The French Middle Ages had been largely Greekless, an indication of the limits within which the classical tradition had been confined. The closing years of the fifteenth century, however, saw the beginnings of a movement that would transform French literature, culture, and thought through the introduction of a language and literature that were less intimately bound up with the Catholic Church than had been the case with Latin. Yet, paradoxically, a desire to return to the original languages of the Bible was one of the motives for this interest in Greek, and French evangelism is closely tied up with the development of humanism.
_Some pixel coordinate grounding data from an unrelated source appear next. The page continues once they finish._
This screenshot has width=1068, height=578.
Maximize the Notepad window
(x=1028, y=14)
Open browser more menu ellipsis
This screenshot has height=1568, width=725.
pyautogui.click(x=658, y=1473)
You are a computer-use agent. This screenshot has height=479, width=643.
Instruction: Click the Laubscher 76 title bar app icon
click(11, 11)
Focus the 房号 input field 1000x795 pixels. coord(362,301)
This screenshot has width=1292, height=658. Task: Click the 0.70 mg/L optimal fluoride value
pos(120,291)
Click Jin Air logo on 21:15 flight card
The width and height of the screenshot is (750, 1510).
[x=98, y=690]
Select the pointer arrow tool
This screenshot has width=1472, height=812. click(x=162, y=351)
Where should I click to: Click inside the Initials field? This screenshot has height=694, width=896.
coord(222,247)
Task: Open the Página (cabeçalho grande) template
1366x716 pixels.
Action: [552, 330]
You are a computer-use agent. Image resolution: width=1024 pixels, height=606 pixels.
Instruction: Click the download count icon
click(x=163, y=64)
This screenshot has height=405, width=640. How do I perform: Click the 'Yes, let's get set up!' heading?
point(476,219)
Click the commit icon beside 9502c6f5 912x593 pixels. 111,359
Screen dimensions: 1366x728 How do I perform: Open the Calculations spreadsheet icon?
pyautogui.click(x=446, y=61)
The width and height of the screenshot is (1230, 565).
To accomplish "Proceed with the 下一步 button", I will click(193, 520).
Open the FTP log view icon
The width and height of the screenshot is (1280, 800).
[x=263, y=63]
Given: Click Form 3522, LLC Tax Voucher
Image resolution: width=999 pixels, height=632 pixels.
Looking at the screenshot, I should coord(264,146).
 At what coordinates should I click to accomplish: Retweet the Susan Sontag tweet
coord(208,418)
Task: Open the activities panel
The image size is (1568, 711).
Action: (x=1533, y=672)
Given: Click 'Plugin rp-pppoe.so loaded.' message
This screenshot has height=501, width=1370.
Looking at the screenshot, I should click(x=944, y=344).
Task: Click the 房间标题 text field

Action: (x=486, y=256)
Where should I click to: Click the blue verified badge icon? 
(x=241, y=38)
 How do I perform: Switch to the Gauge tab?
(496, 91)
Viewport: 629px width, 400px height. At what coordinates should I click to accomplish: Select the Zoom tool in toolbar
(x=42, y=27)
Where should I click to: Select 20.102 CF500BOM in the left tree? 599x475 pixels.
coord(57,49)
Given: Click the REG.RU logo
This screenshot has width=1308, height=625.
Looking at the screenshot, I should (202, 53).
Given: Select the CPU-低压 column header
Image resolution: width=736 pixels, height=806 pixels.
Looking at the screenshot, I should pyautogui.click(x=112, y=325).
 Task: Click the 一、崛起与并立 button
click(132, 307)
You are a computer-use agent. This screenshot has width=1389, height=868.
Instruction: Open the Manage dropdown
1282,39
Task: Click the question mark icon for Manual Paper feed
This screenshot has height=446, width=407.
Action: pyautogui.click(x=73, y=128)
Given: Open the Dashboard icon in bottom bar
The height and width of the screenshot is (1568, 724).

The lead of Italy was crucial in the spread of Hellenism in France. Not only did the first printed editions of Greek writers emanate from Italy (first in Florence and subsequently in Venice, with the Aldine press proving to be particularly productive), but it was Italy that supplied many of the scholars who helped with the dissemination of the Greek language. These included exiles from Constantinople after its fall to the Turks in 1453. At the same time, French scholars began to develop an interest in classical antiquity, both Greek and Roman, for its own sake, and the printing press provided the necessary technology to enable a limited democratization of learning. According to the words that Rabelais attributes to Gargantua in the early 1530s, ‘‘The whole world is full of learned people, highly educated teachers, well-stocked libraries, so that I believe that neither in the time of Plato or Cicero or Papinian was there such an opportunity for study as we see nowadays’’ (Rabelais 1994: 244, my trans.).



Of the various scholars in this early period, it is Guillaume Bude (1468-1540) who had the most significant impact. Largely self-taught in Greek, he made the most of the resources at hand, both human and literary, in order to extend his knowledge of the classical tradition. Benefiting from brief periods of intense study with the eminent Greek scholar Janus Lascaris (1445-1534; Grafton 1997: 135-83), Bude developed a profound knowledge of the Greek language and culture that permeates all his writings. As well as contributing to the teaching of Greek through his Commentarii linguae Graecae (Commentaries on the Greek language) of 1529, he also reflected at a more profound level on the balance between classical culture and Christianity, in particular in the De transitu Hellenismi ad Christianismum (On the transition from Hellenism to Christianity) of 1535. It was also thanks to his lobbying of the king, Francois Ier, that the College des lecteurs royaux was established in 1530, with the express purpose of teaching the three ancient languages, Latin, Greek, and Hebrew (Fumaroli 1998). In sharp contrast to the religious authorities and the University of Paris, which were highly suspicious of the new learning (in 1523, the Sorbonne tried to suppress the spread of Greek, and Rabelais’s Franciscan superiors confiscated his Greek books; Rabelais 1994: lxiv), the College royal provided public lectures aimed at students of all levels of knowledge and ability. With royal support, interest in classical culture flourished, and the newly refurbished palace of Fontainebleau was beginning to be filled with frescoes celebrating the ruling dynasty in the guise of Greco-Roman gods and heroes.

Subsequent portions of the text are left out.